Okay, sounds great. But how do you do that? And therefor for you need Java, because it's currently not possible to give a amount and offset to a list / retrieve activity in microflow. But that's no problem because you can retrieve the limited list by Java. You can also do the complete job by Java but in my opinion a solution with as much as possible logic in microflow is better.

So do the following:

  1. Create a Java action with input parameters amount (Integer) and offset (Integer)
    • Use the Core.retrieveXPathQuery(IContext context, String xPathQuery, int amount, int offset, Map<String, String> sortMap) to retrieve the objects you want.
    • The third and fourth parameters can be used for passing the amount and offset.
    • Pass a Map< String, String > as last parameter to sort ascending on the CreateDate attribute.
    • Let the function return the list.
  2. Create a microflow that looks like the microflow at the bottom of my post. Neccesary comments are included in the microflow image (excuse me for the bad layout, but I have not enough space to make a horizontal oriented image).

Good luck!

alt text

NOTE: When you have tot deal with very much objects (> 10.000) then consider using separate transactions for the processing. Otherwise your will maybe get database / memory trouble.

answered
4

Hi,

I've got the same scenario, except that I am dealing with up to 400000 records.

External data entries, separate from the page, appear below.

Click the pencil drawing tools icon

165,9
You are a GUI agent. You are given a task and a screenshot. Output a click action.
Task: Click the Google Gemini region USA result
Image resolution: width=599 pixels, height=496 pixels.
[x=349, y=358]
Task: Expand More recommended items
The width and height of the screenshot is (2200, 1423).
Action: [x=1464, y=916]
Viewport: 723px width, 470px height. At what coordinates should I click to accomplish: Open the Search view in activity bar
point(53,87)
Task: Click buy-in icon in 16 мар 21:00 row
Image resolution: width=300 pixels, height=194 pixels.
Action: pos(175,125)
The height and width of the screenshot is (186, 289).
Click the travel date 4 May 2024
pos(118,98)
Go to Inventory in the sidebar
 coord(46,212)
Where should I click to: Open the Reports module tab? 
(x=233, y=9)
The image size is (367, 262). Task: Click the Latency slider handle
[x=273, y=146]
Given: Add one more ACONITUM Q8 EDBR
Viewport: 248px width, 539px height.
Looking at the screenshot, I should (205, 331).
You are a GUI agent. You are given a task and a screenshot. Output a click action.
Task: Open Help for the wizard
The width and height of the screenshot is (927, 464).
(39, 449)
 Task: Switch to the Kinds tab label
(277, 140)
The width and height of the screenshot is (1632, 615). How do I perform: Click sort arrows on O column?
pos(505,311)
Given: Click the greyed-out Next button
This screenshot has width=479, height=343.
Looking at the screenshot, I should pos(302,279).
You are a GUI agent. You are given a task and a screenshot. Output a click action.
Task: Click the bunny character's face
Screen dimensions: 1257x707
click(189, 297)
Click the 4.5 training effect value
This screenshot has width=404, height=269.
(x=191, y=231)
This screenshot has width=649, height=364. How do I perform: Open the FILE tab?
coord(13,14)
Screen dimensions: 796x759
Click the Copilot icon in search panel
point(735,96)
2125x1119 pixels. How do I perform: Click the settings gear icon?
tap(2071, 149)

I notice that this is a fairly old post, is it still the best solution for the problem?

Kind Regards

answered
2

With a little bit Java knowledge i think it is quite feasible to use stream processing to read your csv file: Open a filestream to the csv file, read a couple of lines, open a new mendix context, parse the lines into objects, commit and close the context.

The advantage of reading from a filestream is that no data is kept in memory, except for the current line.

answered